To-do list:
A: In the excerpt about the Vicious Ambitious comics group, how long is Vince Smith's series Nobodies projected to be?
B: Reproduce the passage from the excerpt about the Vicious Ambitious comics group word for word, starting with "The V.A. fellows" and going on through "said and done.".
C: List every person named in the excerpt about the Vicious Ambitious comics group.

── Excerpt

The V.A. fellows stand behind the anthology as their best work to date.
“We’ve been doing these anthologies so regularly for five years in a row,” says Johnson, “now we’ve all had the practice, and we’re much better story tellers than we used to be.”
With their teeth cut on their experiences with the V.A. anthologies, Johnson and Co. are now aiming to individually work towards some longer stories.
Vince Smith’s series Nobodies, which just released its first issue, is projected to be a 100 to 300 page epic when all’s said and done.
“I’m like the Katsuhiro Otomo of the group,” Smith says jokingly, “I do very long stories, plus I’m an animator.”
Co-founder Johnny Luu, who left Vicious Ambitious to pursue a career in 3d animation and visual effects in Vancouver, remains optimistic about what the group has accomplished and what he believes they can accomplish in the future.
“The first year when Vicious Ambitious came out, it was tough,” says Luu, “Nobody knew who we were, and it was hard to get our name out there. But then we just worked at it, and through the anthologies and shows like the Calgary Comic Expo, I think we really showed people that a small group of people living in Calgary could independently succeed in putting out comics. I think it helped the local comic industry because people saw that and decided to be just as ‘ambitious’. Ha – that’s kind of corny.”

────
── Recorded information

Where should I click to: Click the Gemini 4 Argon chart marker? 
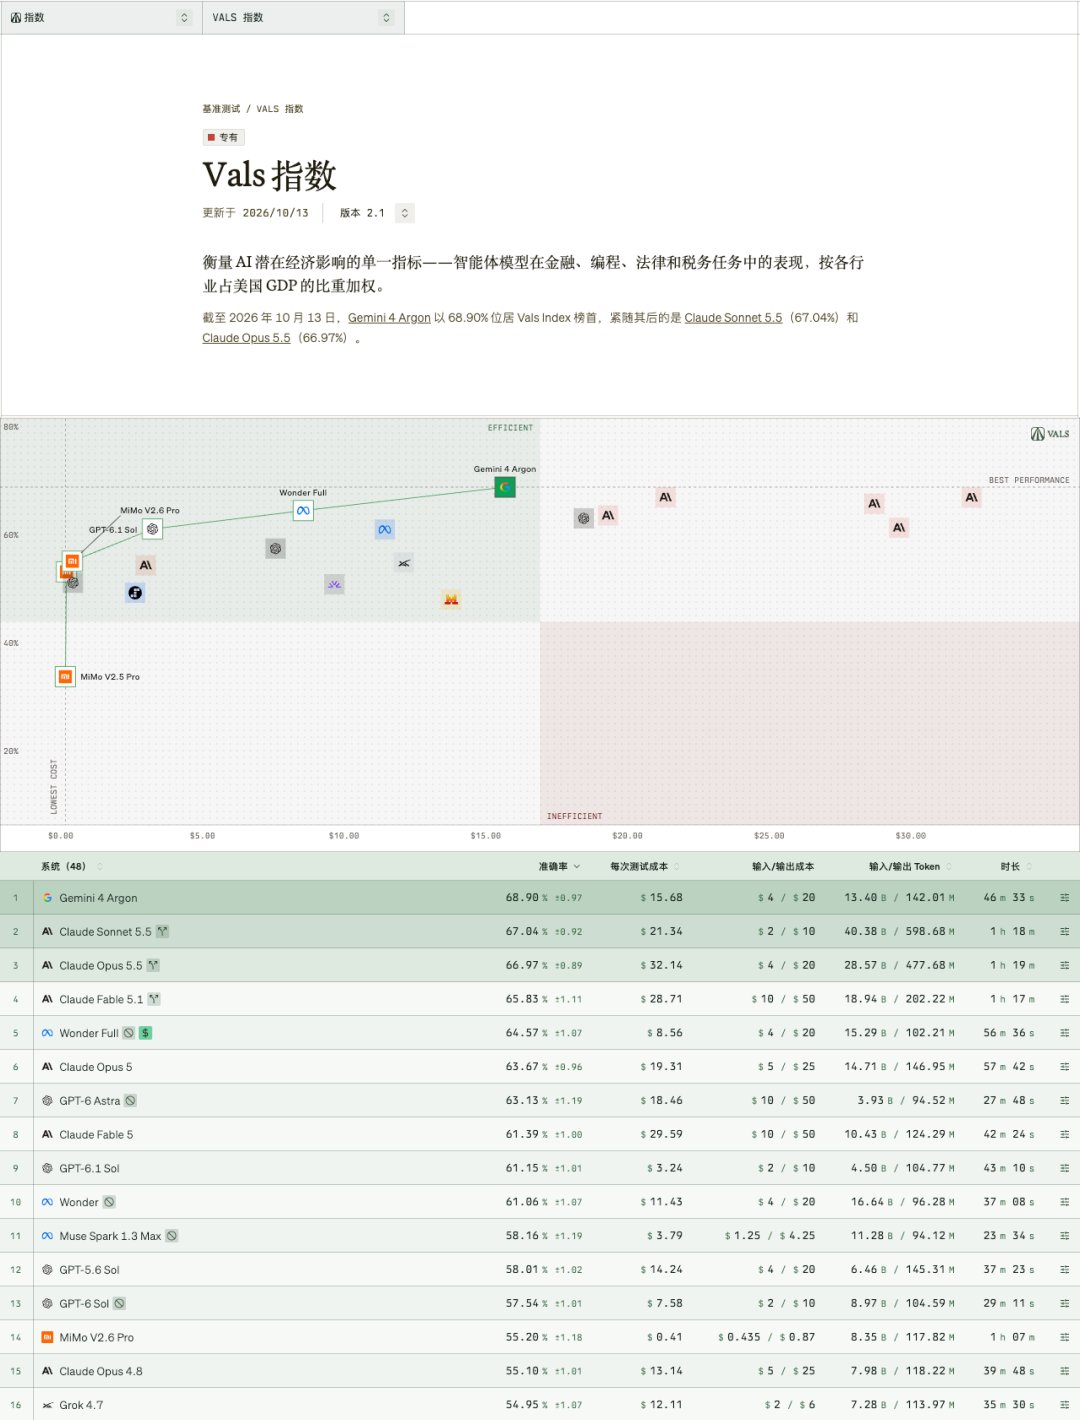pos(505,487)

────

Replies:
A: 100 to 300 pages

B:
The V.A. fellows stand behind the anthology as their best work to date.
“We’ve been doing these anthologies so regularly for five years in a row,” says Johnson, “now we’ve all had the practice, and we’re much better story tellers than we used to be.”
With their teeth cut on their experiences with the V.A. anthologies, Johnson and Co. are now aiming to individually work towards some longer stories.
Vince Smith’s series Nobodies, which just released its first issue, is projected to be a 100 to 300 page epic when all’s said and done.

C: Johnson, Vince Smith, Katsuhiro Otomo, Johnny Luu